Pleased with his limpet chorus, Chris gathers his line back in and packs up, carefully brushing the sand from the case containing his recorder. On the walk back he begins to enthuse about the intelligence of orcas, a sensitive species he’s recorded from the Antarctic to the Arctic, which uses echolocation sound in a way we’ve barely begun to comprehend.
But, mirroring a new sombre slant to the pair’s more recent documentaries, Chris’s tone here is laced with sadness. “There's so much interesting work being done in the oceans,” he says. “But we’re messing it up with so much noise pollution, before we understand what things are being said there.”
He explains how hydrophones on the East Coast of America have monitored humpback whales coming up the Cornish coast, and can hear them calling back to their peers in the East Atlantic. But those same hydrophones can also hear ships passing Ireland – 2,500 miles away.
Such reflections are now an unwelcome fixture of his travels with Attenborough. These days the two tend towards long discussions with the stresses placed on nature in the time they’ve been travelling together, whether that’s specific glaciers in Iceland receding, or the sea ice melting around the North Pole. “It's chilling,” says Chris. “It’s sickening to see it, and quite scary.

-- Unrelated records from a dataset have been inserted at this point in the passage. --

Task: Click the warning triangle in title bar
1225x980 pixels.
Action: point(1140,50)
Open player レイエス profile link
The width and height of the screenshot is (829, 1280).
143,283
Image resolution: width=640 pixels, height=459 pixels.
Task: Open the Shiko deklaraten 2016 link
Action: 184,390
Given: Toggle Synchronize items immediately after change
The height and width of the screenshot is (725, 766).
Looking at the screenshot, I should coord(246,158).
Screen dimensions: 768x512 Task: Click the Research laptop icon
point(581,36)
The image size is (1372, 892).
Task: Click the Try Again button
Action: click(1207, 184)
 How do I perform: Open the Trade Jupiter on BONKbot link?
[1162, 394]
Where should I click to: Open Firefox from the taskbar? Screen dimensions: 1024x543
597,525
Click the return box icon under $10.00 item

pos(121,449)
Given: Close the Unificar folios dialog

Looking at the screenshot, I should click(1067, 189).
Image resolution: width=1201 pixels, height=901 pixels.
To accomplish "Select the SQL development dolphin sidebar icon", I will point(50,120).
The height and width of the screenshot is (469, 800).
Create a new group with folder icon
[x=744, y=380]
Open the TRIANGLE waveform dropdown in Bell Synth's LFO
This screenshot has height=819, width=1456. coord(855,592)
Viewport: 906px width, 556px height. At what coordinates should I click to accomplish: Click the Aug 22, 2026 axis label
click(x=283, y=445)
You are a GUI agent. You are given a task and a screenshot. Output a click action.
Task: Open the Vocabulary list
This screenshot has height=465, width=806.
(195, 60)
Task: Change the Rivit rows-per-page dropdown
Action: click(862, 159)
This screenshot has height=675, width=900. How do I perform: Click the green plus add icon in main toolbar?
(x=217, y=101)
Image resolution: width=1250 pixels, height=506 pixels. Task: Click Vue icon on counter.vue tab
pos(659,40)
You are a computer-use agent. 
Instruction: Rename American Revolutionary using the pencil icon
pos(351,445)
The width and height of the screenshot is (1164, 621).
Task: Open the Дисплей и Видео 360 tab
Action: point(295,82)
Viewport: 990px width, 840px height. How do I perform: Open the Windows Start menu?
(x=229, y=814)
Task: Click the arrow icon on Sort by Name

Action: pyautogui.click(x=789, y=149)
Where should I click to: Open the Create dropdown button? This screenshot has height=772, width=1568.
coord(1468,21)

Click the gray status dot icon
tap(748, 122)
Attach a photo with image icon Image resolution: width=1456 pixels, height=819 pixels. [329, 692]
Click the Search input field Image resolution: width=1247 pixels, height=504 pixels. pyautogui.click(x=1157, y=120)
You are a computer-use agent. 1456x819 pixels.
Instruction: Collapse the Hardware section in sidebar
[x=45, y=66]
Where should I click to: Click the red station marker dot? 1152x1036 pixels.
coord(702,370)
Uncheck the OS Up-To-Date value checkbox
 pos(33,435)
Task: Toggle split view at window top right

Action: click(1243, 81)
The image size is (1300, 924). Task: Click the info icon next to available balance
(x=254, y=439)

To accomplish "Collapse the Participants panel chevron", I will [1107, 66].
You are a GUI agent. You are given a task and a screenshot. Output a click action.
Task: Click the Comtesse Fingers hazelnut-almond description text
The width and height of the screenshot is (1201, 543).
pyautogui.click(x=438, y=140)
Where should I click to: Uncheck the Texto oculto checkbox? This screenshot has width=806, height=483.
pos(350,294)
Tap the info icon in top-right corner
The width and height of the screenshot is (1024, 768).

I worry. It’s happening – in some places literally – in front of our eyes.”
Chris is proud that Attenborough has become such a figurehead in the drive to protect our climate. But his work with sound surely has a vital role to play too: the more we turn our senses beyond the obvious, to pay attention to the untold wonders that comprise our natural world – and to feel the vast benefits that can bring us – the more likely we are to be inspired to fight for them.
The pair are about to embark on further adventures, across Croatia, Costa Rica and California, as they record an update of the series Life of Plants. For now, though, he’s here at Watergate Bay, watching the sky paint itself in pastels, as he sets up a microphone to record the ocean with the evening tide coming in.
As Chris is keen to point out, even the Atlantic’s relentless, razor-sharp roar is the expression of something far more delicate and wonderful: it’s the sound of hundreds of millions of bubbles, bursting.
Even if you don’t own a hydrophone, there are plenty of soundscapes to explore in the Bay.
The sight of swell stacked to the horizon is always welcome on Cornwall’s coast, but it’s worth spending a moment listening in, before waxing up your board. Concentrate on the rhythm of the sound, training your ear in on each wave as it lands to hear the layer upon layer of noise coming together.
Snap, crackle, pop.
Barnacles are noisy beasts. Covering the rocks that are exposed on Watergate Bay at low tide, their fizzing as tiny air bubbles pop and sometimes tapping as they move in their shells makes a symphony of shoreline sound. Head down to the rock cluster as the tide drops and listen as the water washes over them.
Climb the coast path along the Bay as the sun starts to set and listen out as the air fills with the vibrations of insects calling. Rubbing their limbs together to communicate, it’s a sound that shouts out summer.